Let’s say you want three chains. Open one terminal windows and, after the prompt ($), type:
$ ipcluster start -n 3
Now, open another terminal window (or tab) and start IPython. Once that’s up and running, type:
In : from IPython.parallel import Client In : client = Client() In : direct = client[:] In : direct.block = True In : model_script = open('model_script.py').read() In : direct.execute(model_script)
I don’t have a particularly deep understanding of what all is going on here, but I know it works. For the time being, that’s good enough for me. You can, and I probably should (and maybe even will, at some point), read all about ipcluster and various associated tools here.
Anyway, assuming, as mentioned above, that your model_script.py saves your samples for you (rather than, e.g., only keeping them in working memory for use in IPython), you should be good to go.
For what it’s worth, I ran into a bit of a problem when I first got this working. Specifically, the separate cores were creating databases with identical names in rapid succession, so only the last core to create a database was actually saving anything.
I fixed this by using something that I joked about when I first learned of its existence, namely Unix time, which is the number of seconds that have elapsed since the beginning of January 1, 1970.

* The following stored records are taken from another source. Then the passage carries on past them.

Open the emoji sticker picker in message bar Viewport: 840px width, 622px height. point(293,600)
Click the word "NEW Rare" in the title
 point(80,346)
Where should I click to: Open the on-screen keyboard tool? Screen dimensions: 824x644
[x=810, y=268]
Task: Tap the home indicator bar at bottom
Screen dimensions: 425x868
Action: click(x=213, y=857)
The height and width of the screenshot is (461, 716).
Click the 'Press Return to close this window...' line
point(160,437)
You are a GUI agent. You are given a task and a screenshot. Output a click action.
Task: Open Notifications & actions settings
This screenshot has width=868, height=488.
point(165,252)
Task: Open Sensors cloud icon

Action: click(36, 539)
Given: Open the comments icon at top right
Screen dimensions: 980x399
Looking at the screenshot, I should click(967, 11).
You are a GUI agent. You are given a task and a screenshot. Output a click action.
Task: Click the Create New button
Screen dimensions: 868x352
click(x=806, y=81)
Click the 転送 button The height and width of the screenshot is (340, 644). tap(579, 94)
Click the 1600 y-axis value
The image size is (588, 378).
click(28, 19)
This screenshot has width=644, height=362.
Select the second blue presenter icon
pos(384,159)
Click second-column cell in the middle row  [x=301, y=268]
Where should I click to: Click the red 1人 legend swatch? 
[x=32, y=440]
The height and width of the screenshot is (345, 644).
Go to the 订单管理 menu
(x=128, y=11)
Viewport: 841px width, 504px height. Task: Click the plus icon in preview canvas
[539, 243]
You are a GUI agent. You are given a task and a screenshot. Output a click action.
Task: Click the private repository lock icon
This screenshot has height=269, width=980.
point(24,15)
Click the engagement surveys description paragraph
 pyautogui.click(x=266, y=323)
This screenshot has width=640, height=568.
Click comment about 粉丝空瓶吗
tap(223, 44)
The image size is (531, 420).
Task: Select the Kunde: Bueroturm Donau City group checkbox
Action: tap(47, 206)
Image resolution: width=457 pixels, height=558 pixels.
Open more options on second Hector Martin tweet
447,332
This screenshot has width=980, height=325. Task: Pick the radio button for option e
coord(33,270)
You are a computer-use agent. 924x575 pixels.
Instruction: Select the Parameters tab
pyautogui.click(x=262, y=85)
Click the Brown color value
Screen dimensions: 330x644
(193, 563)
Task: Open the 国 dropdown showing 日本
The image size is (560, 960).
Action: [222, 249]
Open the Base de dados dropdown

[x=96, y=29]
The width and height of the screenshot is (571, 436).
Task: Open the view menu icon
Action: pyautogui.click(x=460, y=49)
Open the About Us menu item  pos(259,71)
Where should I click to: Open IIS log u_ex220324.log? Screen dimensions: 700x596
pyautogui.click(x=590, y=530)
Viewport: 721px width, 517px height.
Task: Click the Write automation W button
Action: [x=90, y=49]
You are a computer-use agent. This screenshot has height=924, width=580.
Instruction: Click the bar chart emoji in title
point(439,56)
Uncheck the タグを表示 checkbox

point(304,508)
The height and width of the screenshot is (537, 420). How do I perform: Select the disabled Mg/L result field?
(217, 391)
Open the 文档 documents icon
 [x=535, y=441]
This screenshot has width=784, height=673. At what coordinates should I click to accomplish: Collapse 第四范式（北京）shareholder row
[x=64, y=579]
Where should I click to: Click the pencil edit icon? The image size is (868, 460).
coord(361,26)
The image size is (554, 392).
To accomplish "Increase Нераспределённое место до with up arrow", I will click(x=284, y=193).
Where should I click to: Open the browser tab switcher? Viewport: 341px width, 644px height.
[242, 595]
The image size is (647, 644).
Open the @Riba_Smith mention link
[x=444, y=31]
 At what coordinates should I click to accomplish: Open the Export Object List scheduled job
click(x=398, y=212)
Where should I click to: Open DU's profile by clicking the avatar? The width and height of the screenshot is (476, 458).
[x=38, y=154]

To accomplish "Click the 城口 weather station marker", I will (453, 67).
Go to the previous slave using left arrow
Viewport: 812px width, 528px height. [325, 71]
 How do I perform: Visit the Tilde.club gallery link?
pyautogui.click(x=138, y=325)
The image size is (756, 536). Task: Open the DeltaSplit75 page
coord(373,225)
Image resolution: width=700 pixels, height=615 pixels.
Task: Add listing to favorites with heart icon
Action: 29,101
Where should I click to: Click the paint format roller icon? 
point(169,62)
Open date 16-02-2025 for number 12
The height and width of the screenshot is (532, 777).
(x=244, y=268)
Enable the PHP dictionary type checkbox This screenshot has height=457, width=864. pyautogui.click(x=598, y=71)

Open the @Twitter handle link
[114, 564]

I was fiddling with the time package in Python, trying to get unique time stamps to add to the database names (since I can’t figure out how to feed each core a unique string to add to its database name), and realized that time.time() returns a number with a few decimal places. I tried adding the following to the database names, under the assumption that somewhere in the neighborhood of the fourth, fifth, or sixth decimal place of Unix time there would be measurable delays between the creation of the databases from the different cores.
clock_string = str(int(time.time()*1000000))
It works, and it looks like I could even shave a couple zeros off and still get distinct names.